===== Provided records

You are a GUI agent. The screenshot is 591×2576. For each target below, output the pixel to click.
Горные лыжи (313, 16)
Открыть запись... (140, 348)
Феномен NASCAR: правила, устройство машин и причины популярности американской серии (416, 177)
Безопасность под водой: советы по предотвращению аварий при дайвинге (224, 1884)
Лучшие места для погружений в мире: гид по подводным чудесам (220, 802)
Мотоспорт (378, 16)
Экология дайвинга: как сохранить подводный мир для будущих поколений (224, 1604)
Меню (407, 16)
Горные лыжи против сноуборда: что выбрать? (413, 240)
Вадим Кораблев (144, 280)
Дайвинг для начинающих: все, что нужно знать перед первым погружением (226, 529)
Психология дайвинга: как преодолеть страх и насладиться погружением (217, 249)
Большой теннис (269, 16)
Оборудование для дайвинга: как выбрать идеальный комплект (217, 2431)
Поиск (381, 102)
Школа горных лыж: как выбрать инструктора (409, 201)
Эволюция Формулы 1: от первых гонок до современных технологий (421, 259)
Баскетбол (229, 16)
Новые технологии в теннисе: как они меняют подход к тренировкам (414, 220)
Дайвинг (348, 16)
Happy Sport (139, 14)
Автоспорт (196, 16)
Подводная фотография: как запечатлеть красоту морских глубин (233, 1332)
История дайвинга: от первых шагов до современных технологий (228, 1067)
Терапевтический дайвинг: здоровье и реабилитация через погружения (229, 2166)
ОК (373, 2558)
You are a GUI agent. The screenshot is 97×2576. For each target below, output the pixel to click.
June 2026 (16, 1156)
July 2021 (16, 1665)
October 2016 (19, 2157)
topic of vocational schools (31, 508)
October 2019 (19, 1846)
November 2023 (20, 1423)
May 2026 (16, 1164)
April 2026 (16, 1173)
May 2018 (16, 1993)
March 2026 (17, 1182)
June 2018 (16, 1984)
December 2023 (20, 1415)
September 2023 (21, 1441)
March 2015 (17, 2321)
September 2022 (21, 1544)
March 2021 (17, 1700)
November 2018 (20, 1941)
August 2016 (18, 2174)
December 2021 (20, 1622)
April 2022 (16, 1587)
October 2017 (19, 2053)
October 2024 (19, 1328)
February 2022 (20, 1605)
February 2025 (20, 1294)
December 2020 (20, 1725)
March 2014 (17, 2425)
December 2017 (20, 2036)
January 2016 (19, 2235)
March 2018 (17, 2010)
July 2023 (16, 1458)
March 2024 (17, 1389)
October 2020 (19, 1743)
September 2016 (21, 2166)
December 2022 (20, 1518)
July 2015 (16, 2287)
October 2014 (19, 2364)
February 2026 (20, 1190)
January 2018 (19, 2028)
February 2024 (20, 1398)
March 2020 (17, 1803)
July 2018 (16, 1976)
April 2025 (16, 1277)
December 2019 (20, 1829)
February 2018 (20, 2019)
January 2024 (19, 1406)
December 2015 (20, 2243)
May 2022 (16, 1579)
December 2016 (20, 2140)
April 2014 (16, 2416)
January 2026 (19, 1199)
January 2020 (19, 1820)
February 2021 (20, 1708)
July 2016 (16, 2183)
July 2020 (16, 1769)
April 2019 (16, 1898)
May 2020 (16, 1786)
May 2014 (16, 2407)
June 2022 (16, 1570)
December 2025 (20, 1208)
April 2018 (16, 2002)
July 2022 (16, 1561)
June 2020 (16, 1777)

==========

» What to do
Write the entries above out again, unchanged and complete.

» Exercise solution
You are a GUI agent. The screenshot is 591×2576. For each target below, output the pixel to click.
Горные лыжи (313, 16)
Открыть запись... (140, 348)
Феномен NASCAR: правила, устройство машин и причины популярности американской серии (416, 177)
Безопасность под водой: советы по предотвращению аварий при дайвинге (224, 1884)
Лучшие места для погружений в мире: гид по подводным чудесам (220, 802)
Мотоспорт (378, 16)
Экология дайвинга: как сохранить подводный мир для будущих поколений (224, 1604)
Меню (407, 16)
Горные лыжи против сноуборда: что выбрать? (413, 240)
Вадим Кораблев (144, 280)
Дайвинг для начинающих: все, что нужно знать перед первым погружением (226, 529)
Психология дайвинга: как преодолеть страх и насладиться погружением (217, 249)
Большой теннис (269, 16)
Оборудование для дайвинга: как выбрать идеальный комплект (217, 2431)
Поиск (381, 102)
Школа горных лыж: как выбрать инструктора (409, 201)
Эволюция Формулы 1: от первых гонок до современных технологий (421, 259)
Баскетбол (229, 16)
Новые технологии в теннисе: как они меняют подход к тренировкам (414, 220)
Дайвинг (348, 16)
Happy Sport (139, 14)
Автоспорт (196, 16)
Подводная фотография: как запечатлеть красоту морских глубин (233, 1332)
История дайвинга: от первых шагов до современных технологий (228, 1067)
Терапевтический дайвинг: здоровье и реабилитация через погружения (229, 2166)
ОК (373, 2558)
You are a GUI agent. The screenshot is 97×2576. For each target below, output the pixel to click.
June 2026 (16, 1156)
July 2021 (16, 1665)
October 2016 (19, 2157)
topic of vocational schools (31, 508)
October 2019 (19, 1846)
November 2023 (20, 1423)
May 2026 (16, 1164)
April 2026 (16, 1173)
May 2018 (16, 1993)
March 2026 (17, 1182)
June 2018 (16, 1984)
December 2023 (20, 1415)
September 2023 (21, 1441)
March 2015 (17, 2321)
September 2022 (21, 1544)
March 2021 (17, 1700)
November 2018 (20, 1941)
August 2016 (18, 2174)
December 2021 (20, 1622)
April 2022 (16, 1587)
October 2017 (19, 2053)
October 2024 (19, 1328)
February 2022 (20, 1605)
February 2025 (20, 1294)
December 2020 (20, 1725)
March 2014 (17, 2425)
December 2017 (20, 2036)
January 2016 (19, 2235)
March 2018 (17, 2010)
July 2023 (16, 1458)
March 2024 (17, 1389)
October 2020 (19, 1743)
September 2016 (21, 2166)
December 2022 (20, 1518)
July 2015 (16, 2287)
October 2014 (19, 2364)
February 2026 (20, 1190)
January 2018 (19, 2028)
February 2024 (20, 1398)
March 2020 (17, 1803)
July 2018 (16, 1976)
April 2025 (16, 1277)
December 2019 (20, 1829)
February 2018 (20, 2019)
January 2024 (19, 1406)
December 2015 (20, 2243)
May 2022 (16, 1579)
December 2016 (20, 2140)
April 2014 (16, 2416)
January 2026 (19, 1199)
January 2020 (19, 1820)
February 2021 (20, 1708)
July 2016 (16, 2183)
July 2020 (16, 1769)
April 2019 (16, 1898)
May 2020 (16, 1786)
May 2014 (16, 2407)
June 2022 (16, 1570)
December 2025 (20, 1208)
April 2018 (16, 2002)
July 2022 (16, 1561)
June 2020 (16, 1777)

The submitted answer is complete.